═══ Data extract ═══

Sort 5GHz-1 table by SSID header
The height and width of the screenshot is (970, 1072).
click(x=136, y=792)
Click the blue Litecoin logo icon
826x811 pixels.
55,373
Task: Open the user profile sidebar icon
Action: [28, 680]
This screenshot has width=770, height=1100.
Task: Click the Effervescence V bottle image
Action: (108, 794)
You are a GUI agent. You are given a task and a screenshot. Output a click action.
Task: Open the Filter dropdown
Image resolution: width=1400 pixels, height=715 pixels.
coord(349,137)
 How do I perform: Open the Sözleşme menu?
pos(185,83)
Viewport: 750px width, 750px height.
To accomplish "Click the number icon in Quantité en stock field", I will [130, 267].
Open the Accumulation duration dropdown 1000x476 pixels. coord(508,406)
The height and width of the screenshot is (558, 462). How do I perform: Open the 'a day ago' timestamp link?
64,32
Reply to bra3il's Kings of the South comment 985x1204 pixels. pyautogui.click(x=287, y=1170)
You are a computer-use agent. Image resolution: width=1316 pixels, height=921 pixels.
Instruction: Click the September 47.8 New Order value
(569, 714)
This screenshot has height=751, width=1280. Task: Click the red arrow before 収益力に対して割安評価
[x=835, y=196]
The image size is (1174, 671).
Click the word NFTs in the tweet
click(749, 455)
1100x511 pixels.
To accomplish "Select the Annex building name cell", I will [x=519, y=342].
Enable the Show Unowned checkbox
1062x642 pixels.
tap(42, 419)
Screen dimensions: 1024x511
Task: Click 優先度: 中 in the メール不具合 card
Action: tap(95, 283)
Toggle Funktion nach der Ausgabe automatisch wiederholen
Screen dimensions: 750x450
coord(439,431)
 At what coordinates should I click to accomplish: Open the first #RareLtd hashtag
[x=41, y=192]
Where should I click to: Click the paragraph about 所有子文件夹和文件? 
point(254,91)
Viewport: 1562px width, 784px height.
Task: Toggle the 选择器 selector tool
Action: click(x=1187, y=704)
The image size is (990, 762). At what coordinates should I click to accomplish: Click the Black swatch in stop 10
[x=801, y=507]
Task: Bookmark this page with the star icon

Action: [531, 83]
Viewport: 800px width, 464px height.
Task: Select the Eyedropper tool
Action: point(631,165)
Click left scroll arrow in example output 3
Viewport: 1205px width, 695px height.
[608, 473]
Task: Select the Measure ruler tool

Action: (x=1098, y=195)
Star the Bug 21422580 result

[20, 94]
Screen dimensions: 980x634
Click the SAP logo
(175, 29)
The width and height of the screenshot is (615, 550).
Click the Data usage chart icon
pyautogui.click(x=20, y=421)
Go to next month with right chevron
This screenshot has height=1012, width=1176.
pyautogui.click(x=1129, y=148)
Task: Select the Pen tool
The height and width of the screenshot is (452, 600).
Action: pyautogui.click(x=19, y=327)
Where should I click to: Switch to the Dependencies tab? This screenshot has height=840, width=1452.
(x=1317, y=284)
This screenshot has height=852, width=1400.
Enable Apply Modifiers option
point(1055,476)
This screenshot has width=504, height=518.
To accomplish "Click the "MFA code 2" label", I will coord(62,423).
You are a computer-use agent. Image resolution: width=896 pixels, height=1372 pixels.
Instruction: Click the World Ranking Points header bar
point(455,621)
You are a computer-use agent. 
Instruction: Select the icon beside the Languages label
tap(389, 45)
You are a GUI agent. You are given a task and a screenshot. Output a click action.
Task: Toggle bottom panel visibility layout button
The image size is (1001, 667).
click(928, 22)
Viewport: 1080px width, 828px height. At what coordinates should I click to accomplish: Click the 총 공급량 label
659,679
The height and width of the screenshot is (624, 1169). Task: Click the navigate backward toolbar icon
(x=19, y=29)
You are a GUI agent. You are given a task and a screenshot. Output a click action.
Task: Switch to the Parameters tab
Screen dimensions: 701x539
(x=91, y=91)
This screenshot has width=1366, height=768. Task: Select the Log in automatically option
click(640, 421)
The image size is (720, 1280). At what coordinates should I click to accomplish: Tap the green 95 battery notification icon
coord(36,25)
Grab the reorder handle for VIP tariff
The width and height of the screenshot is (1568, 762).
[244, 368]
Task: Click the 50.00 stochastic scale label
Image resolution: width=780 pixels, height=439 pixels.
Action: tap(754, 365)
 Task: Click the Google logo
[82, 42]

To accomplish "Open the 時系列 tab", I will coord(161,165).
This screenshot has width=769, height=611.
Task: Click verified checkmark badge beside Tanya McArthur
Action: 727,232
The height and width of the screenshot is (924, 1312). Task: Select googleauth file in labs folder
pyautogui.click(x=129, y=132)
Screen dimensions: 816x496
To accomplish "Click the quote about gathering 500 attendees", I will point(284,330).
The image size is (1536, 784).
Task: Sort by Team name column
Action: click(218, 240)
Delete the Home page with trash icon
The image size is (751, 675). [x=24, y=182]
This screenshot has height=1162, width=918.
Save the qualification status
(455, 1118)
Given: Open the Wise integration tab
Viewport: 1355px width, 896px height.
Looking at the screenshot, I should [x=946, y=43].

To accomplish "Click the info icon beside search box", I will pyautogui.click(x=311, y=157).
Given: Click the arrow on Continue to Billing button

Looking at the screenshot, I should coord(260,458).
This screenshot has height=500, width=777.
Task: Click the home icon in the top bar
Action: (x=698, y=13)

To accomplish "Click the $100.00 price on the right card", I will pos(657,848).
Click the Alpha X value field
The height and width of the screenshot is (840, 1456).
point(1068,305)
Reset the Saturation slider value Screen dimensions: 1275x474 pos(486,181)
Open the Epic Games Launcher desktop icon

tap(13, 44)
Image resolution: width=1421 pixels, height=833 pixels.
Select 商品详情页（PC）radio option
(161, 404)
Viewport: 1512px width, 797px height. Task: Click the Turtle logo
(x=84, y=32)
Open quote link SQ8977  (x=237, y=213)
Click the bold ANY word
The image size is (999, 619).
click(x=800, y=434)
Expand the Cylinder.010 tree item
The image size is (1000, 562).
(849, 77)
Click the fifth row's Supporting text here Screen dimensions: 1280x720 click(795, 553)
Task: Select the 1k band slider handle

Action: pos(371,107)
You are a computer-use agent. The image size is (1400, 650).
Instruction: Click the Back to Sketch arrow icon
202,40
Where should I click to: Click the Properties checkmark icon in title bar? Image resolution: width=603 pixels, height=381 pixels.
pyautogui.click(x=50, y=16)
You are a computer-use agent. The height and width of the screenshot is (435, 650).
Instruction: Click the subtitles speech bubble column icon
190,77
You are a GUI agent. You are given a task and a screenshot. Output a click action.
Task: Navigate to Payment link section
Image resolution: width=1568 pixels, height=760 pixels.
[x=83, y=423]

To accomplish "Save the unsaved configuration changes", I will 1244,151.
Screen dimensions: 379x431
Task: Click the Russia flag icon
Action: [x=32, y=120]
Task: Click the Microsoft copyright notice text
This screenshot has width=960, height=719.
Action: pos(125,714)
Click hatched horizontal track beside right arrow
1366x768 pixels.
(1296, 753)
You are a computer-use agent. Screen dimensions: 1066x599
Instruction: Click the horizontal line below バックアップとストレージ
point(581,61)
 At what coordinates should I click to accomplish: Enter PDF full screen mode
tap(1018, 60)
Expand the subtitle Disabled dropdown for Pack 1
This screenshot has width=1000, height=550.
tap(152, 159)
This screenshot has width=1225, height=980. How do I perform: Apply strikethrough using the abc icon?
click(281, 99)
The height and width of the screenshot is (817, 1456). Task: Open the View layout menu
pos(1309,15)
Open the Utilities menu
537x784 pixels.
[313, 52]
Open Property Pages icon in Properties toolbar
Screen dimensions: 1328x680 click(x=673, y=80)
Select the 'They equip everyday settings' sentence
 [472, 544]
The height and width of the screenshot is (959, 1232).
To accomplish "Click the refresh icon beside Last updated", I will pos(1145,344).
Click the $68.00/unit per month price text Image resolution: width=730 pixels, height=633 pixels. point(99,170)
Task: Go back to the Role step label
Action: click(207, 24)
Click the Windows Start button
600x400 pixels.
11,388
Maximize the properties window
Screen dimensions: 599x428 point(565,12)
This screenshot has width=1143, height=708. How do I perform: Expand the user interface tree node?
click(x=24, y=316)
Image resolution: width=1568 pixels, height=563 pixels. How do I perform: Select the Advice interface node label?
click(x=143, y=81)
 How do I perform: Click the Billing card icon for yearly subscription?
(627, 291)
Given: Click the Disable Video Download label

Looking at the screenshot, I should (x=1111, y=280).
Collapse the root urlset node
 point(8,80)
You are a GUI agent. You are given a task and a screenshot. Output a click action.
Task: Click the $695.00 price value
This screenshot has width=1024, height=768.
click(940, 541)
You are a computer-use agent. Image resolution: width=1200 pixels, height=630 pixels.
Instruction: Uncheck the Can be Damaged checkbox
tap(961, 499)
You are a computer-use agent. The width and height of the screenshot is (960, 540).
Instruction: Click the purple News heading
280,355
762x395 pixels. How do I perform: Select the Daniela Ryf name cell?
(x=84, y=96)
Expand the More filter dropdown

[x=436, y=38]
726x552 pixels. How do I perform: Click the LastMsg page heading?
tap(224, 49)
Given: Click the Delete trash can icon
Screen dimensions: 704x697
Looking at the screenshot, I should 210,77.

═══

Exercise instructions: An exact copy of the lines above, from the one containing "Click the $68.00/unit" through the one containing "Given: Click the Delete trash can icon", is the whole of the answer.

Answer section:
Click the $68.00/unit per month price text Image resolution: width=730 pixels, height=633 pixels. point(99,170)
Task: Go back to the Role step label
Action: click(207, 24)
Click the Windows Start button
600x400 pixels.
11,388
Maximize the properties window
Screen dimensions: 599x428 point(565,12)
This screenshot has width=1143, height=708. How do I perform: Expand the user interface tree node?
click(x=24, y=316)
Image resolution: width=1568 pixels, height=563 pixels. How do I perform: Select the Advice interface node label?
click(x=143, y=81)
 How do I perform: Click the Billing card icon for yearly subscription?
(627, 291)
Given: Click the Disable Video Download label

Looking at the screenshot, I should (x=1111, y=280).
Collapse the root urlset node
 point(8,80)
You are a GUI agent. You are given a task and a screenshot. Output a click action.
Task: Click the $695.00 price value
This screenshot has width=1024, height=768.
click(940, 541)
You are a computer-use agent. Image resolution: width=1200 pixels, height=630 pixels.
Instruction: Uncheck the Can be Damaged checkbox
tap(961, 499)
You are a computer-use agent. The width and height of the screenshot is (960, 540).
Instruction: Click the purple News heading
280,355
762x395 pixels. How do I perform: Select the Daniela Ryf name cell?
(x=84, y=96)
Expand the More filter dropdown

[x=436, y=38]
726x552 pixels. How do I perform: Click the LastMsg page heading?
tap(224, 49)
Given: Click the Delete trash can icon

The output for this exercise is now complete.